EXERCISE PROMPT:
Resume the account of a health worker preparing for Ghana's COVID-19 vaccine roll-out, picking up after its final sentence.

TEXT SEGMENT:

»»

Having worked at an isolation centre in Accra for many months in 2020, 34-year-old Jennifer Oppong* has seen, first-hand, the havoc that the virus has wreaked on people and their families. Although she herself has been spared, some of her colleagues were not as lucky.
To prepare for the roll-out of the vaccine, which took place in the capital city, Accra, as well as some parts of the Ashanti and Central regions, the Expanded Programme on Immunization (EPI) along with supervisors from the Ghana Health Service (GHS), were sent out to help prepare various municipal health centres for the week-long vaccination drive.
“For this vaccine, we didn’t have to procure a large number of equipment because the cold chain logistics we already have in place served as suitable storage for the AstraZeneca vaccine,” says Jennifer.
Between the arrival of the vaccines and the roll-out, there was no time to waste in getting health care workers prepped to lead the charge. Over the course of five days, Jennifer and her colleagues received training via Zoom. “The intensity of the sessions matched the urgency of the situation and, by the end of training, I was ready to do my bit,” Jennifer adds.

««

DATA FOR ANALYSIS:
»»

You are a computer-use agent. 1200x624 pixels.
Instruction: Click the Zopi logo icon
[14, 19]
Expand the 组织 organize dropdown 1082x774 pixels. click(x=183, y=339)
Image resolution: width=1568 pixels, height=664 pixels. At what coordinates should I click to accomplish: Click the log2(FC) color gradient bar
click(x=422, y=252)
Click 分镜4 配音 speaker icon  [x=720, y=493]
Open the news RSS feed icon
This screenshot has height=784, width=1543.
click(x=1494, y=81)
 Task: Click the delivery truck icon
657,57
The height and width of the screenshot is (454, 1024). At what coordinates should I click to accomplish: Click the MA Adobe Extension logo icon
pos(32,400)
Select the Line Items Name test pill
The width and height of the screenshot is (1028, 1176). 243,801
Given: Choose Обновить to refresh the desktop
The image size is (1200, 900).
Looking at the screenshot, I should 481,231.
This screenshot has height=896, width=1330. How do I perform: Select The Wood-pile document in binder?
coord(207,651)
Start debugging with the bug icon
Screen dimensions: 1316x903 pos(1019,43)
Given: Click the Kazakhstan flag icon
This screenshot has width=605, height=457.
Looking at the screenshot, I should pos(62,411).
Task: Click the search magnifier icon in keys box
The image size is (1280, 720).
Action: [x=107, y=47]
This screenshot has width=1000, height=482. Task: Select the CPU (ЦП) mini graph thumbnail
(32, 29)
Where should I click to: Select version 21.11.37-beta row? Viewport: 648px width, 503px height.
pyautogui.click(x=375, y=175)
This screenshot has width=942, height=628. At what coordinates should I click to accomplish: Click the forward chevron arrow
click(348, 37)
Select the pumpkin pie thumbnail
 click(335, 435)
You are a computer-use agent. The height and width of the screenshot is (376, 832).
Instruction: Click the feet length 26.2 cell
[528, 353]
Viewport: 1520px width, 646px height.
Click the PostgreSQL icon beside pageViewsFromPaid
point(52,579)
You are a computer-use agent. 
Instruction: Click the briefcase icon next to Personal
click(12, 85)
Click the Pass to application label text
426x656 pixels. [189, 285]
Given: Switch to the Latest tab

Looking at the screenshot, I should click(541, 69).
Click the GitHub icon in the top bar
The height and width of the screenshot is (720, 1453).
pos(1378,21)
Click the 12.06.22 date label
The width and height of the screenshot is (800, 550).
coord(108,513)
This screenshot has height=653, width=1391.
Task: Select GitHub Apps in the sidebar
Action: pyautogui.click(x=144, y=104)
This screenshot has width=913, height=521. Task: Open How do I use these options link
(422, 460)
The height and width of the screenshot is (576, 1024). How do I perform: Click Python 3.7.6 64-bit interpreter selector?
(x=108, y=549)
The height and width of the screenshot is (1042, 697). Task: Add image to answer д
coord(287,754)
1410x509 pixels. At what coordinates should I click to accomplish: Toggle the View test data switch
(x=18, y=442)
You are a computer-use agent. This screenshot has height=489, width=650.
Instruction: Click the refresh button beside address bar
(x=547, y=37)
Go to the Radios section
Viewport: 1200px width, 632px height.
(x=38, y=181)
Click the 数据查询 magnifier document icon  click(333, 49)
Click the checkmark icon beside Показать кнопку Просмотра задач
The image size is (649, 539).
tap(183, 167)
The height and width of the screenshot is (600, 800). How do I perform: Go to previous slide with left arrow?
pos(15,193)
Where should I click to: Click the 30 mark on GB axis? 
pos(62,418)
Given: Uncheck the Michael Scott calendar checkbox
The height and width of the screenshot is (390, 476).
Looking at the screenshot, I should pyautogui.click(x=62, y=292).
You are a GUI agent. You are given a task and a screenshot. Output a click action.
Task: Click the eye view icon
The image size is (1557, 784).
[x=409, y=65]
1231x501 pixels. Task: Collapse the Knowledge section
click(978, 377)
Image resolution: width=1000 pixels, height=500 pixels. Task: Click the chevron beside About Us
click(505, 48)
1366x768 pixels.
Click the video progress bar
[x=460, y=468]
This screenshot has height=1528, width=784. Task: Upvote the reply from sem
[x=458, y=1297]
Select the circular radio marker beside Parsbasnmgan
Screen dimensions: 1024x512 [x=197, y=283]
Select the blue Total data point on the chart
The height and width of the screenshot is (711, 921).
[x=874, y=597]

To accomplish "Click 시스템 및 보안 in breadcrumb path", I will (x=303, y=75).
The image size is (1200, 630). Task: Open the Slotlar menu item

««

EXERCISE ANSWER:
On the day the vaccination campaign began, she woke up feeling hopeful about the future for the first time in a long time. Like many others, the pandemic had filled Jennifer with fear for the safety of both her and her family, friends and patients. As a frontline worker, she was one of the first people to receive the jab, after which she says that she was finally able to imagine an end to the pandemic.
“I was eager to get the vaccine because I knew it would boost my immunity and reduce my chances of contracting the virus. I also wanted to set a good example for the people in my life who were apprehensive about getting it themselves.”
As the virus spread across Ghana, so did misgivings about the vaccine. Many believed that it was a clinical trial and “did not want to offer themselves as guinea pigs,” Jennifer explained. Being able to tell people that she had received the vaccine helped boost confidence in its safety and put some people’s minds at ease.
Every day at 8am, Jennifer and her team were set up and ready to vaccinate those who showed up at her centre.
“On the first day, we had a poor turnout of about 220 people, but we had anticipated that. Most people were waiting to see how those who had received the vaccine would react to it.”
As the days went by and people realised that nothing out of the ordinary was happening to those who had been vaccinated, they started to show up in larger numbers.
Jennifer reflects, “The exercise ran from 2 March to 8 March and, as word got around that the vaccine was safe, we began to see higher daily turnouts.”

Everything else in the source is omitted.